Nova Scotia Government announces new funding policy for universities

The new policy is set to prioritize provincial needs

University presidents were caught off guard on Feb. 2 when Nova Scotia announced a one-year funding policy for the province’s universities that will replace the previous four-year funding deal.

The policy will replace the current Memorandum of Understanding and is according to Advanced Education Minister Brian Wong, set to make universities more “accountable to government needs,” such as student housing, healthcare training and “planning for a more sustainable and successful future.” 

The universities must meet the accountability measures in the funding agreements for 2024-25 to receive their full funding. The conditions include filling 97 per cent of spots in healthcare training programs and providing a plan to house 15 per cent of full-time students. 

To meet the housing targets, Cape Breton University will need to add 300 beds for students, and Dalhousie will need to add 200. If the universities don’t meet these targets, they could face holdbacks of 10 per cent of their funding. 

The new policy also introduces a cap on tuition increases. Universities must now cap tuition increases at two percent, reduced from the previous cap of three per cent. Dalhousie University’s tuition increase cap remains at its 2022-23 level. The overall operating grant for nine small and mid-size universities is set to rise by $3.6 million to $383.2 million, while Dalhousie’s will remain at $203.6 million. 

This part of the policy was criticized by the President of Cape Breton University and Chair of the Council of Nova Scotia University Presidents David Dingwall, who stated that the reduction “disregards the substantial contribution our universities make to the economic, social and cultural development of communities across the province.”

In a statement, Dalhousie President and Vice-Chancellor Kim Brooks said “the institution’s costs have been rising faster than the provincial grant,” and mentioned that “the province is experiencing unprecedented growth.”

The announcement of this new policy also coincides with the federal government’s announcement of a cap on international student visa permits for Nova Scotia. Under the new cap, the number of international student visas distributed this year will be decreased by 35 percent from last year.
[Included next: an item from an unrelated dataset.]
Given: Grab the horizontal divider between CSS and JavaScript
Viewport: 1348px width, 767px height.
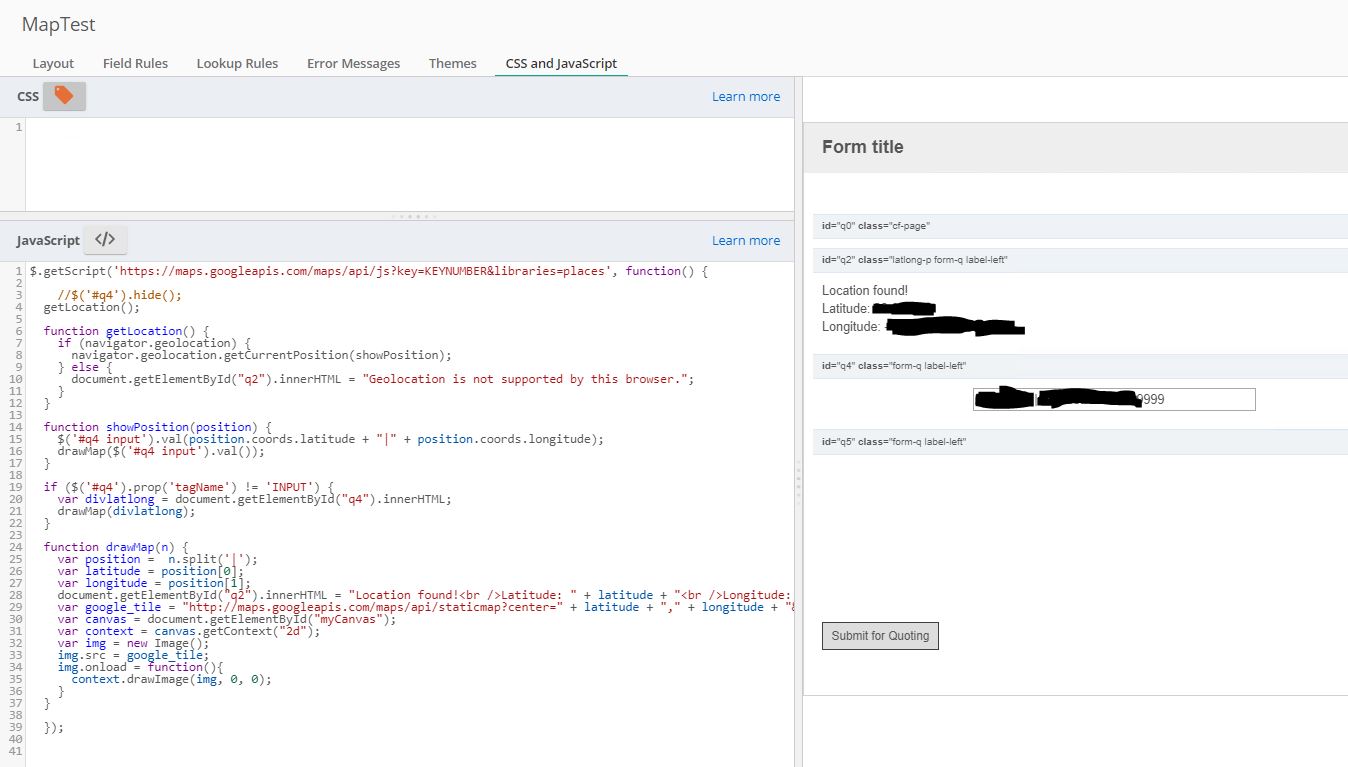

University presidents in Nova Scotia estimate that this will potentially lead to losses of millions of dollars in revenue and harm the province’s reputation as a “desirable education destination”. 

Dingwall said, “Both levels of government have created an elevated level of uncertainty across Nova Scotia’s university sector.”

According to Global News, Executive Director of Student’s Nova Scotia Georgia Saleski “said she is happy to see a lower tuition cap for domestic students who pay the highest tuition in the country, at 36 per cent above the national average.”